──────── Data to use
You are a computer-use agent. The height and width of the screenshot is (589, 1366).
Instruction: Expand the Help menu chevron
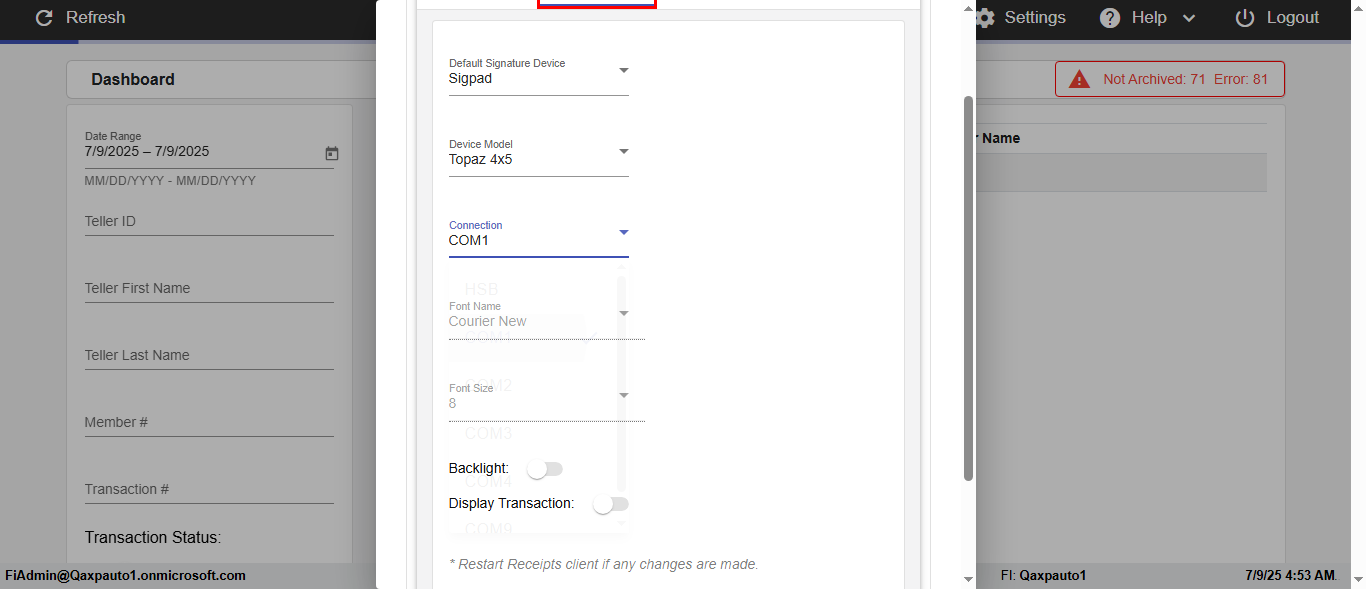pyautogui.click(x=1189, y=18)
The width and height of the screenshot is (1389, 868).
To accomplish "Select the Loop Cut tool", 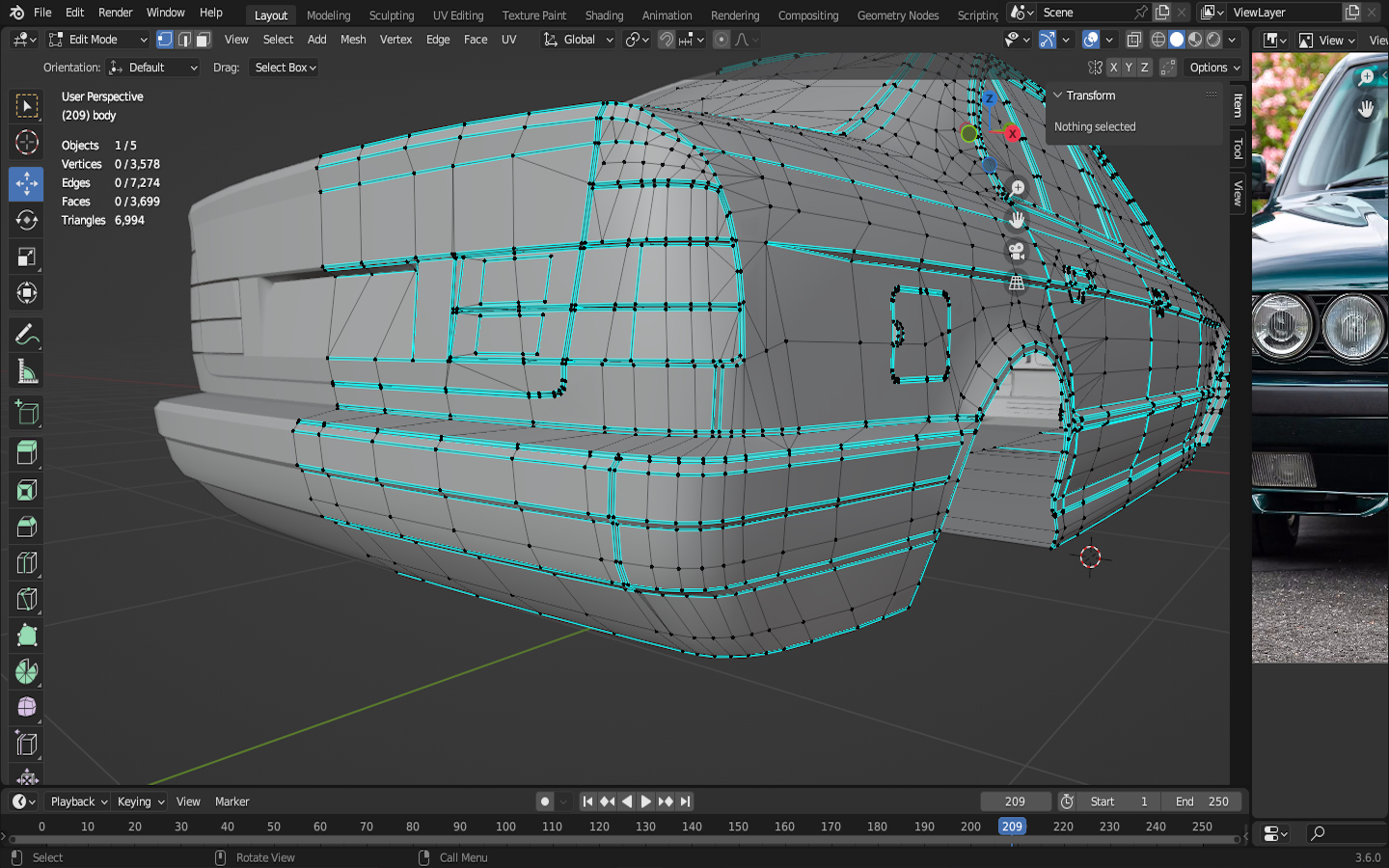I will [26, 563].
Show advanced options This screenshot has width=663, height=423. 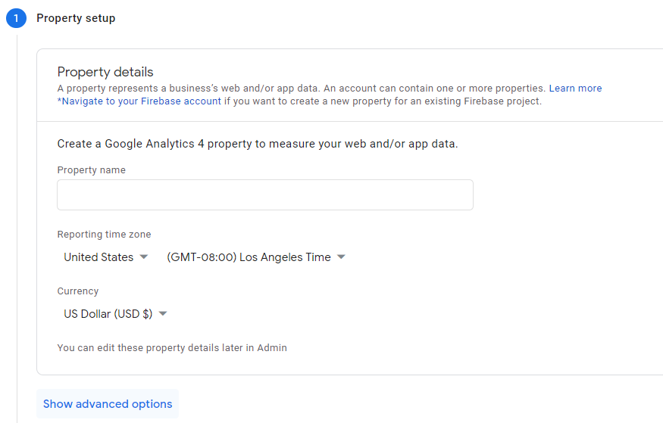pyautogui.click(x=107, y=404)
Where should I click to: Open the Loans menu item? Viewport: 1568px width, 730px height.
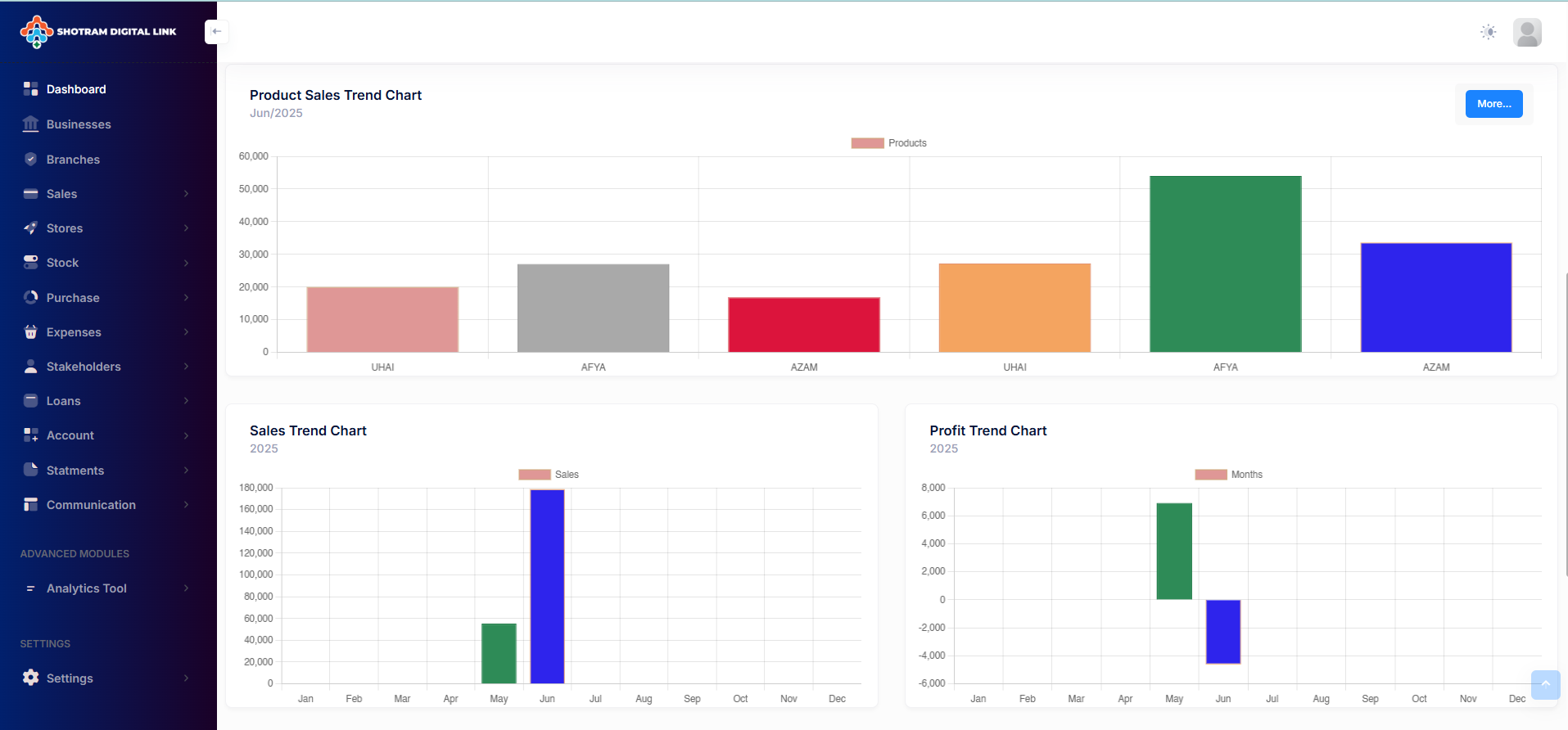(64, 401)
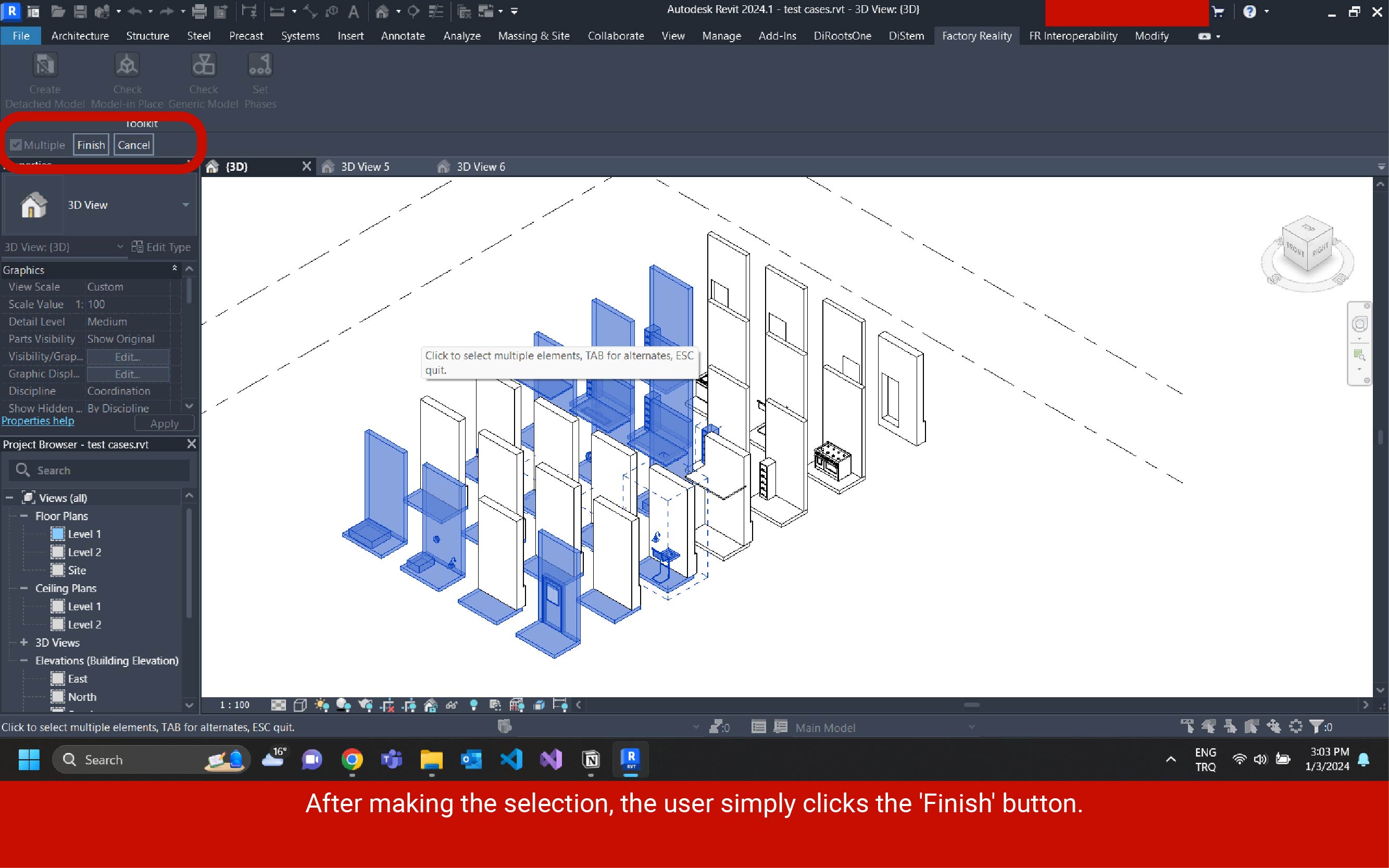1389x868 pixels.
Task: Expand the 3D Views tree node
Action: pyautogui.click(x=24, y=643)
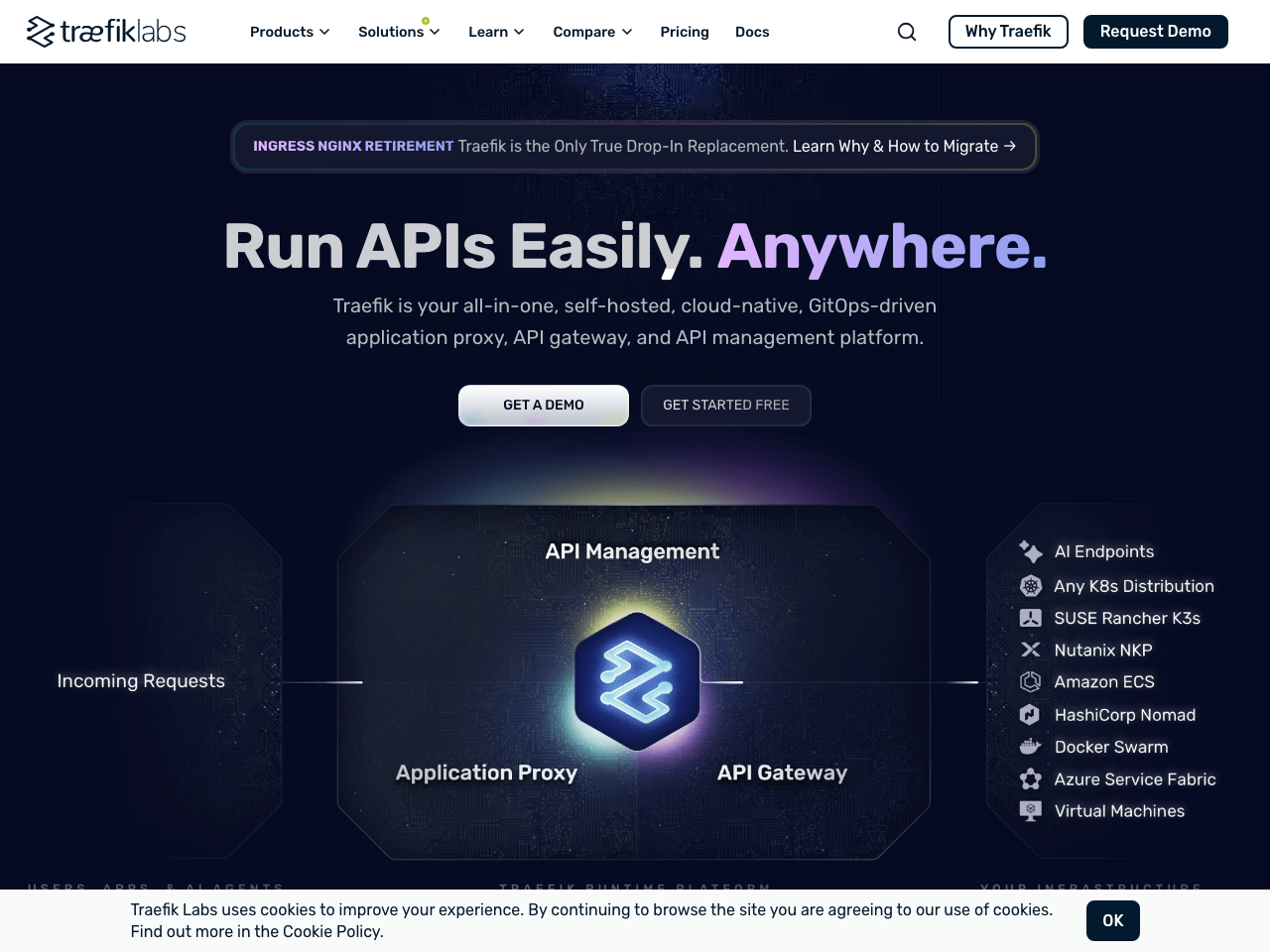Open search using the magnifier icon

(x=906, y=31)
────────────────
Aim — List each line of the records above that contains the word "menu".

Exercise output —
Instruction: Expand the Help menu chevron
Where should I click to: Open the Loans menu item? Viewport: 1568px width, 730px height.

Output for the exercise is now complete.